Roomful Of Blues Set To Release IN A ROOMFUL OF BLUES On March 13
First Album Of New Material In Nine Years
Brawny shuffles, swinging horns, searing guitar, passionate vocals and balls-to-the-wall enthusiasm” –Living Blues
“High-voltage swingin’ jump blues and R&B” –USA Today
“Jubilant, jazzy R&B...boisterous horn-propelled magnificence...infectiously joyous spirit” –Blues Music Magazine
Roomful of Blues
, the world-renowned, horn-powered, houserocking blues band, will release In A Roomful Of Blues
on Friday, March 13, 2020 on Alligator Records. The Rhode Island- based group has been delighting audiences for over 50 years. Blues Music Magazine
calls them “the best little big band in the blues.”
In A Roomful Of Blues
, the band’s fifth release on Alligator Records (and 19th overall), was produced by guitarist and bandleader Chris Vachon and features 13 wide-ranging songs, including nine band-composed originals—more than on any previous Roomful album. Eight songs were written or co-written by Vachon (including one authored with vocalist Phil Pemberton) plus one each by sax player Alek Razdan and keyboardist Rusty Scott. From the rocking We’d Have A Love Sublime
to the funkified You Move Me
to the closing-time lament She Quit Me Again
to the up-to-the-minute Phone Zombies
, In A Roomful Of Blues
is filled with soaring blues, zydeco twists, late-night ballads, Latin-tinged funk and a touch of vintage, fifth-gear rock ‘n’ roll.

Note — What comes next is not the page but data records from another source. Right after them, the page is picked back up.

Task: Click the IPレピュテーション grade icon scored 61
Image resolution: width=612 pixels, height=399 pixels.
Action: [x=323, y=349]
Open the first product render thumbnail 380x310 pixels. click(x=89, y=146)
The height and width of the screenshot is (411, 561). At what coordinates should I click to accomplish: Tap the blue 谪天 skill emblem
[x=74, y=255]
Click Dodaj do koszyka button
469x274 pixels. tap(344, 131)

On record and on stage, Roomful of Blues continues to deliver its bone-shaking mix of original songs and carefully chosen covers ranging from jump, swing and proto rock ‘n’ roll to funky, contemporary blues. Their impeccable musicianship and larger-than-life vocals have earned Roomful five Grammy Award nominations and a slew of other accolades, including seven Blues Music Awards. Twice, the prestigious DownBeat
International Critics’ Poll has selected them as Best Blues Band.
Vachon first joined Roomful in 1990, and has been leading the band since 1998. Guitar Player
says Vachon’s guitar playing “burns with explosive solos and a delightfully greasy sense of rhythm.” The band has maintained its signature sound through great musicianship and a stellar horn section—featuring tenor and alto saxophonist Rich Lataille, who first joined the band in 1970. Lataille’s masterful playing can evoke either the fat-toned, honking sax of the glory days of early rock or the cool elegance of big band swing jazz.

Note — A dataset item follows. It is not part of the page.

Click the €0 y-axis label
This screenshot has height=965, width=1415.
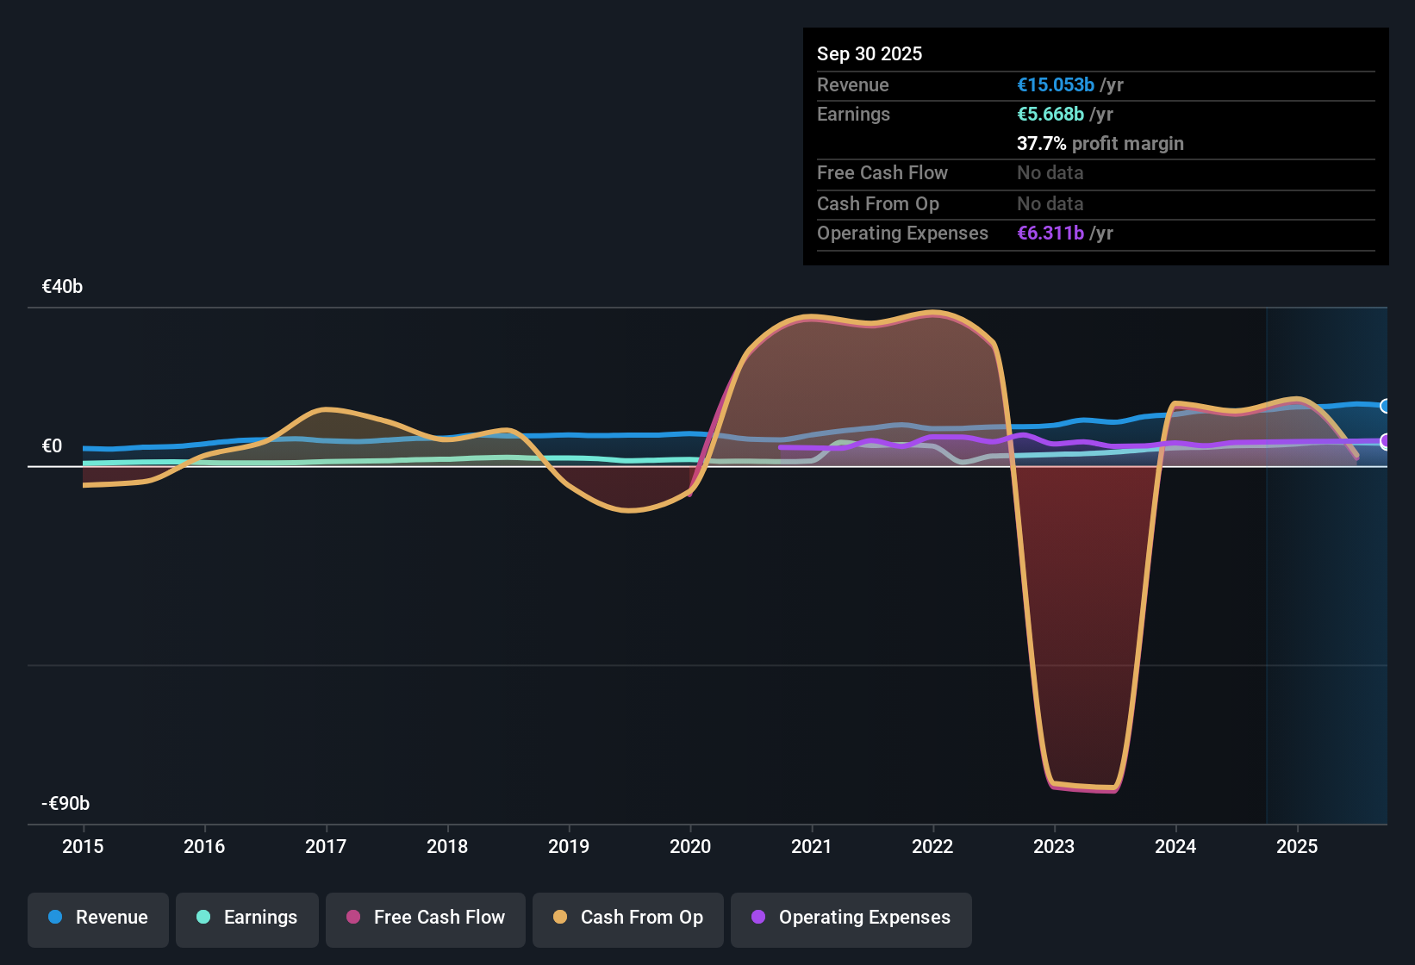52,446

While Roomful of Blues has always been one of the tightest, most joyful blues ensembles in the world, they have never sounded fresher or stronger than with the current line-up. Along with Vachon and Lataille, the band includes vocalist Phil Pemberton, baritone and tenor saxophonist Alek Razdan, trumpeter Carl “Geerz” Gerhard, bassist John Turner, drummer Chris Anzalone and keyboardist Rusty Scott.
Roomful of Blues began in 1967 when a group of southern Rhode Island teenagers with a shared passion for the blues formed a straight-ahead Chicago-style electric blues band to explore the music of their heroes. They added a horn section (including Rich Lataille) in 1970 and released their self-titled debut album in 1977 on Island Records (reissued on Hyena Records), which brought them to the attention of fans and critics from coast to coast. The band has performed in cities around the world, travelling abroad to 22 countries including Lebanon, Poland, Spain, Italy, France, Portugal, Switzerland, Turkey and Russia.The New Yorker
says the band brings “thunderous performances that get feet stomping and hands clapping.”
With In A Roomful Of Blues
, the band has once again captured all of their frenetic energy and musical power in the studio. Roomful of Blues will be hitting the road and bringing the new material to their fans around the world, proving without doubt that this is a band built to stand the test of time. While keenly aware of the group’s half century of history, Vachon is quick to note, however, that they are constantly looking forward. “We always keep things fresh and we keep the excitement level high. Playing this music is an immense amount of fun for us,” he says. “And it’s just as much fun for our audience.”